The norm is for the art world to reinvent itself with each new generation. Unless well established, most artists tend to fall off the radar screen. Younger curators want to test new theories and work with artists of their generation.

That often causes the work of mature artists to either taper off or take on a new direction. As opportunities and critical attention erode the strongest artists refocus and work to please themselves.

That is the case with Sproat who has created what comprises an utopian vision and vibrant legacy project. He has created a simple, functional “museum”  which best enhances the purity of his aesthetic vision.

This allows visitors to view the work under the best possible circumstances of  space and light as well part of the work itself. In the space it hovers above and around the viewer for a sense of total immersion.

A couple of years ago, I became reacquainted with the artist and his work. The occasion was an eclectic installation at the lively and enticing Brattleboro Museum of Art. The walls were densely hung but our attention was diverted away from them.

It felt sublime to look up as the delicate, complex sculptures, wonders of constructivism, hovered above with no competition for their space. It evoked a celestial and heavenly experience of art.

That’s not at all to diminish the relief works on the walls of his museum.

Below is the artist’s statement about the museum.
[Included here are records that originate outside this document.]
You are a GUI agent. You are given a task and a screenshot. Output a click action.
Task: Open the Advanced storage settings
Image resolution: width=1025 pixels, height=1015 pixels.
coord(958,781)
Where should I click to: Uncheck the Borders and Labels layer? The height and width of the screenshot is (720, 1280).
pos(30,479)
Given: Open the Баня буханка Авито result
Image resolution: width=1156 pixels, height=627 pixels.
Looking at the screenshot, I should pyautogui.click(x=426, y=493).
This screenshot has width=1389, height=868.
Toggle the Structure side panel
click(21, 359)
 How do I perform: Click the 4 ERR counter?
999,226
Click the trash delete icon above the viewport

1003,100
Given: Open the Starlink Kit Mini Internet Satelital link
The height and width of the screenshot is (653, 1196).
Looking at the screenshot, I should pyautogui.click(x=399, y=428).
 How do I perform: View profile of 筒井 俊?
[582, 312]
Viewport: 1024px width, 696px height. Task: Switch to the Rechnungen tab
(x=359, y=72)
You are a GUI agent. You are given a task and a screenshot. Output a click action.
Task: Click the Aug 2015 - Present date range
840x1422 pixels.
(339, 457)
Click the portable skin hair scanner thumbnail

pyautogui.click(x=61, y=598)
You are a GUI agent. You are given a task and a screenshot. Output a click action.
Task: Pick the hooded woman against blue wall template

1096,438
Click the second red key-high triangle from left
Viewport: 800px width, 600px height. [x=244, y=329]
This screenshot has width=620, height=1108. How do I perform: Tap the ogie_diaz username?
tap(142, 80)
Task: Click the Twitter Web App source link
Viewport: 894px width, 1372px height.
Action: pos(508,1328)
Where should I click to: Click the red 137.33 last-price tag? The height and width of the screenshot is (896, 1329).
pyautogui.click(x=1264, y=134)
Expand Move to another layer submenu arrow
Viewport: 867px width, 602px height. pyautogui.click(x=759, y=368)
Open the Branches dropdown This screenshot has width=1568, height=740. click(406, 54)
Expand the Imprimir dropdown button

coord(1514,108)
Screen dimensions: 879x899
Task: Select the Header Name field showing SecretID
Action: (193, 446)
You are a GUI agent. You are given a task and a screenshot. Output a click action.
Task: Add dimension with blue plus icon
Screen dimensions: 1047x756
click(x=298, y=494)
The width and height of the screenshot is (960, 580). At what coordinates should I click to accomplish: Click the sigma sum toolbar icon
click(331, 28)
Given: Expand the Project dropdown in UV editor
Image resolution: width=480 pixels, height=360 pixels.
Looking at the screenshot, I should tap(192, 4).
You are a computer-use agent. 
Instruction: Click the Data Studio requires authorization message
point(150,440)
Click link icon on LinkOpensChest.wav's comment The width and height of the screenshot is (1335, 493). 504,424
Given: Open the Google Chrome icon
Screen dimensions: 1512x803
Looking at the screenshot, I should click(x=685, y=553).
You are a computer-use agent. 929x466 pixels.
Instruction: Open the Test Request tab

BLACK BOX - In this building, I built what could be called an electro-mythic scenario, a tableau that suggests a parallel culture. That culture is the result of the same forces, with the same technology, as in our history and current news.  The historical influences range from African, to Surrealism, Art Deco, Egyptian and Constructivist art. Also influential is thirties Science Fiction and the collections of animal trophies, Dinosaurs, insects, and Medieval armor found in museums.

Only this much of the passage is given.